*Input records:*
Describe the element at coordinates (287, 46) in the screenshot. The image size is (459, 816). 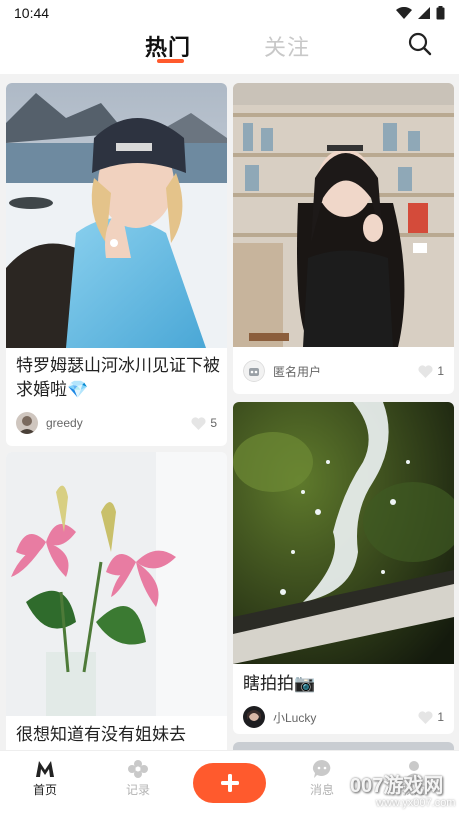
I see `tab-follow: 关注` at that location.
==
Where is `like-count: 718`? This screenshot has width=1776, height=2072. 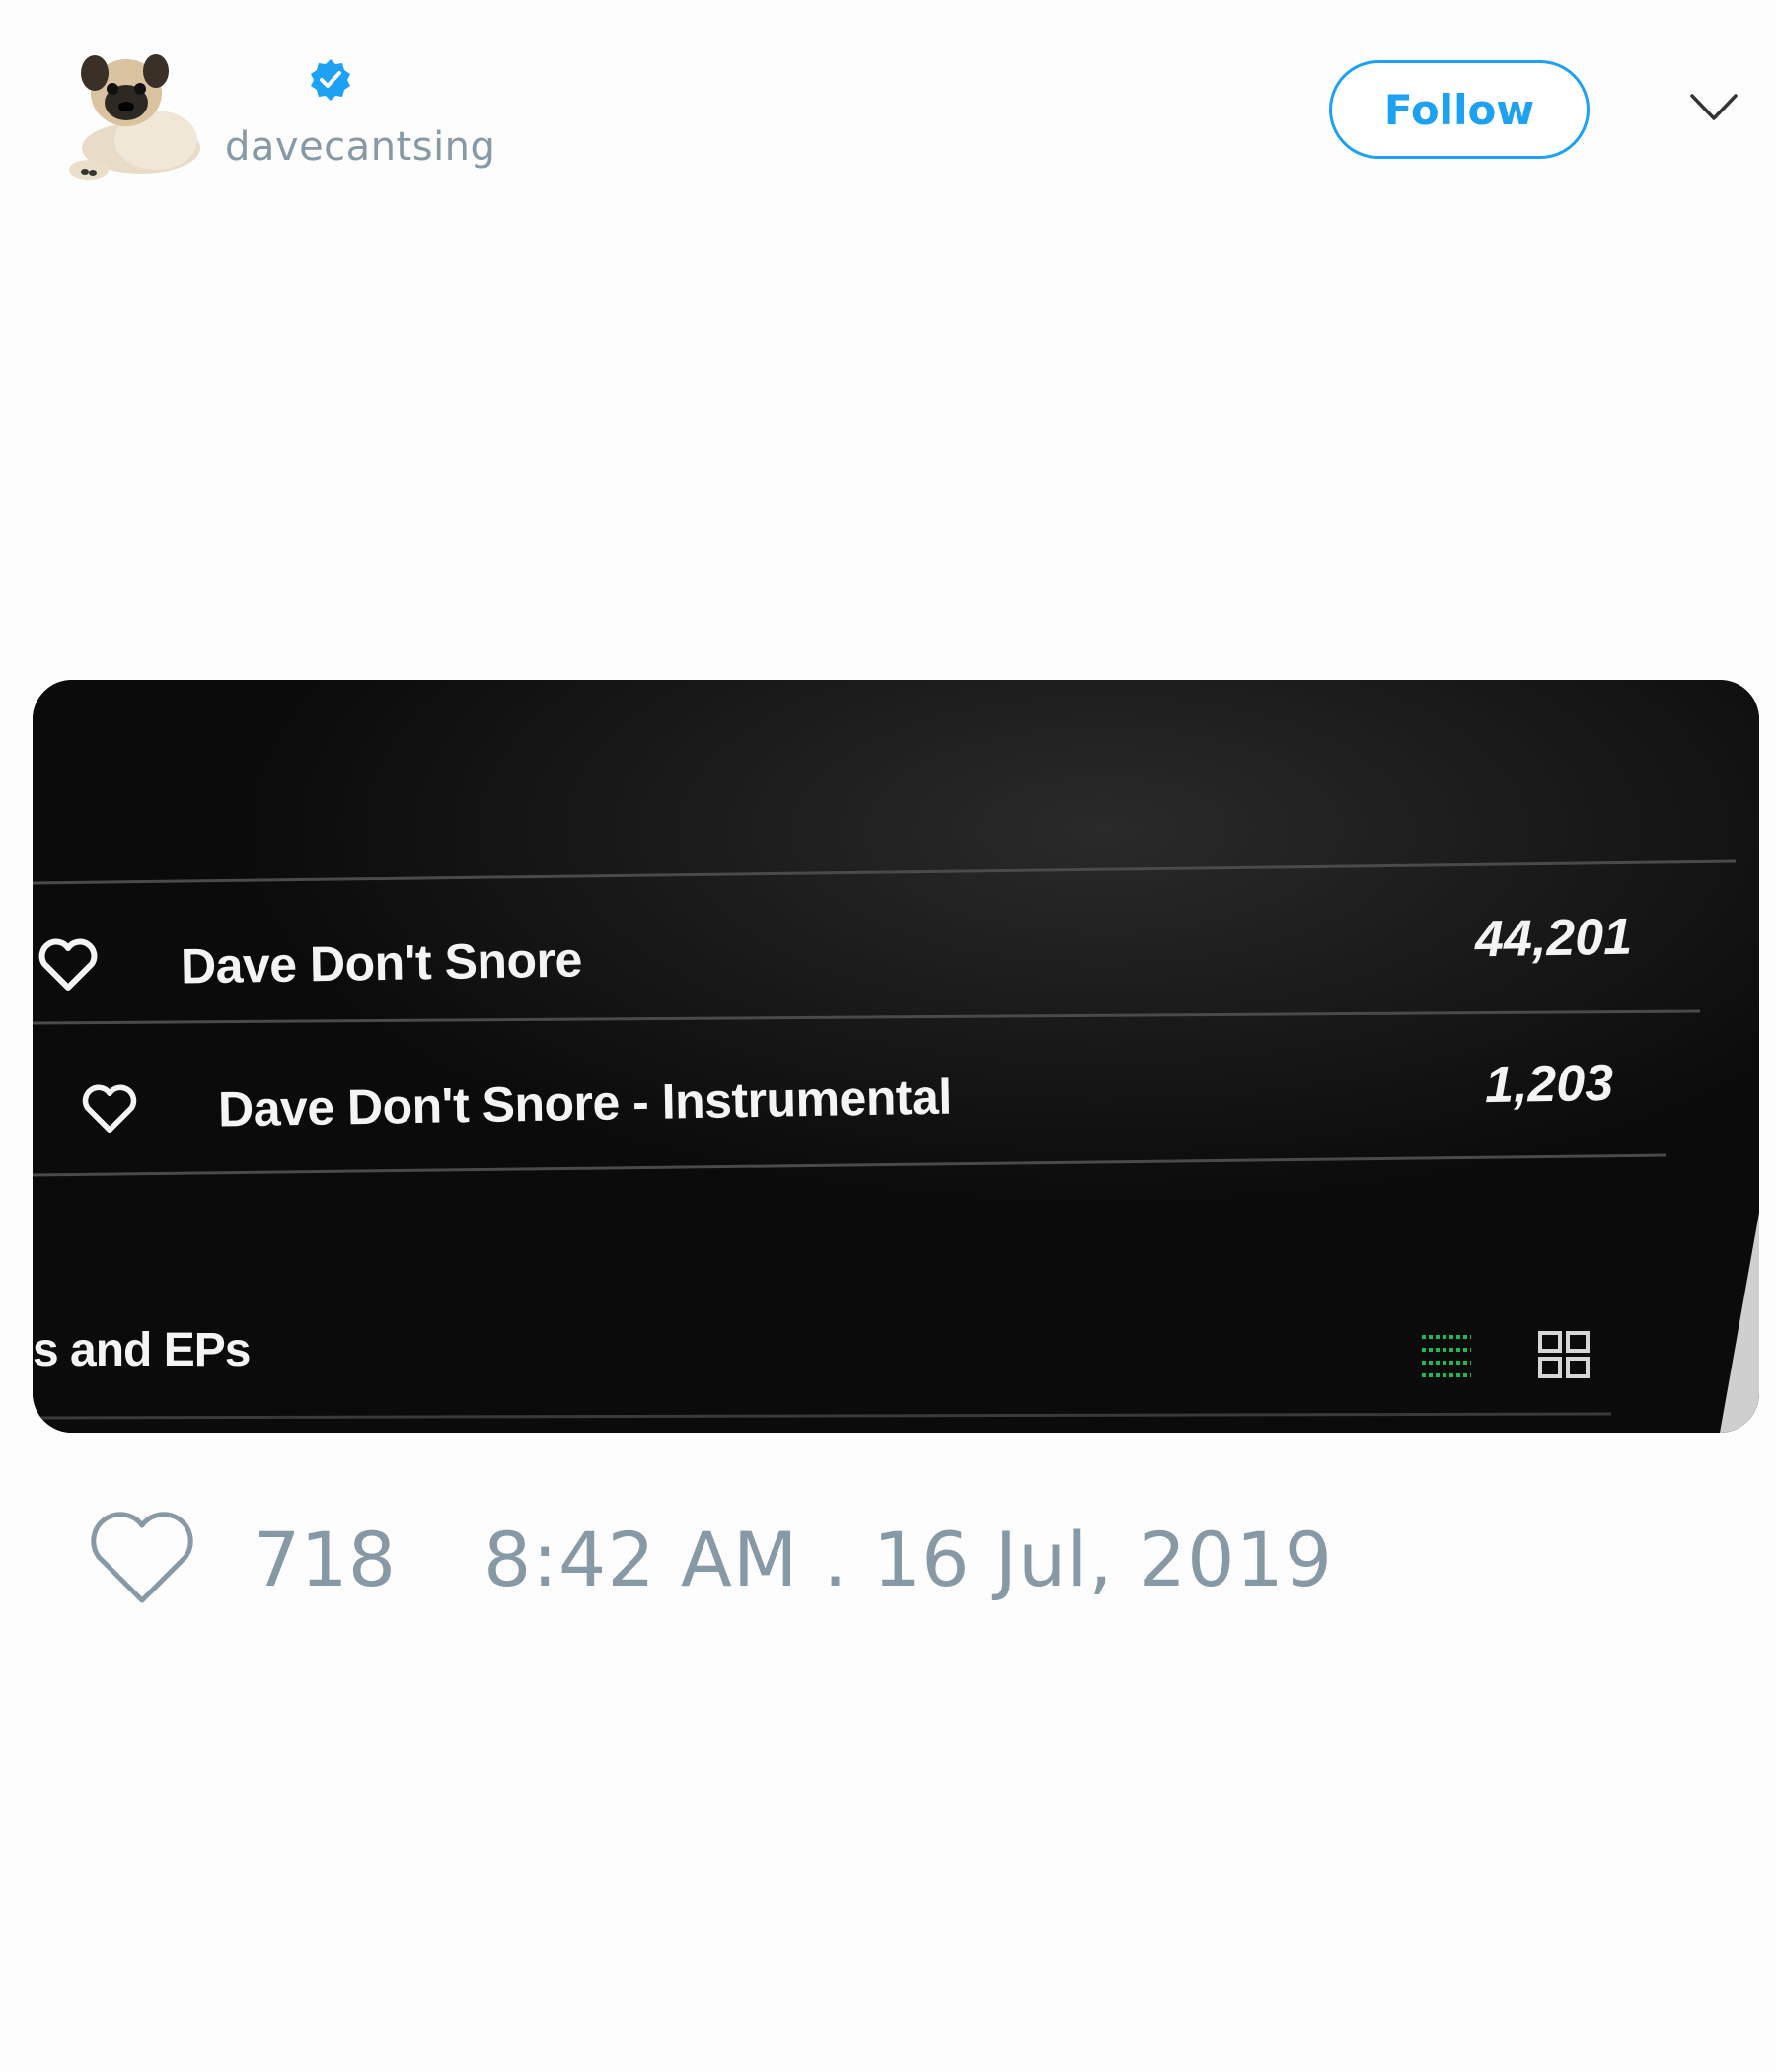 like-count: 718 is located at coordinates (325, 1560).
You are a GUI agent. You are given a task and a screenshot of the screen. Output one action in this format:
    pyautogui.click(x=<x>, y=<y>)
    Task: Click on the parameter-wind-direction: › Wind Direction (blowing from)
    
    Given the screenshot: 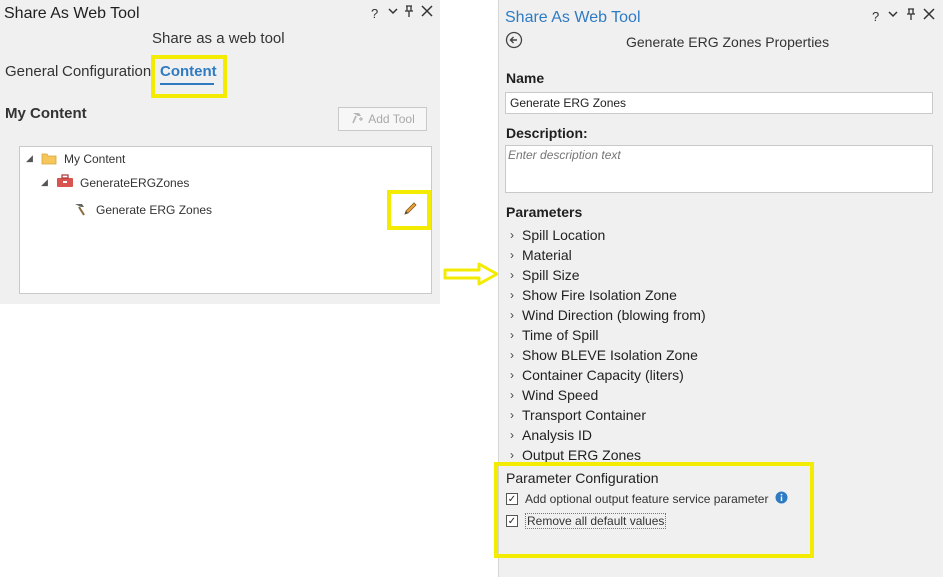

*Task statement:* Can you turn everything from the line containing "Describe the element" down to the line containing "at that location.", both lines included, into a two-column CSV with the header item,answer, one row per item, each value in a single quoted field with line breaks replaced by spaces? Leave the pictures out.

*Response below:*
item,answer
"Describe the element at coordinates (287, 46) in the screenshot. The image size is (459, 816).","I see `tab-follow: 关注` at that location."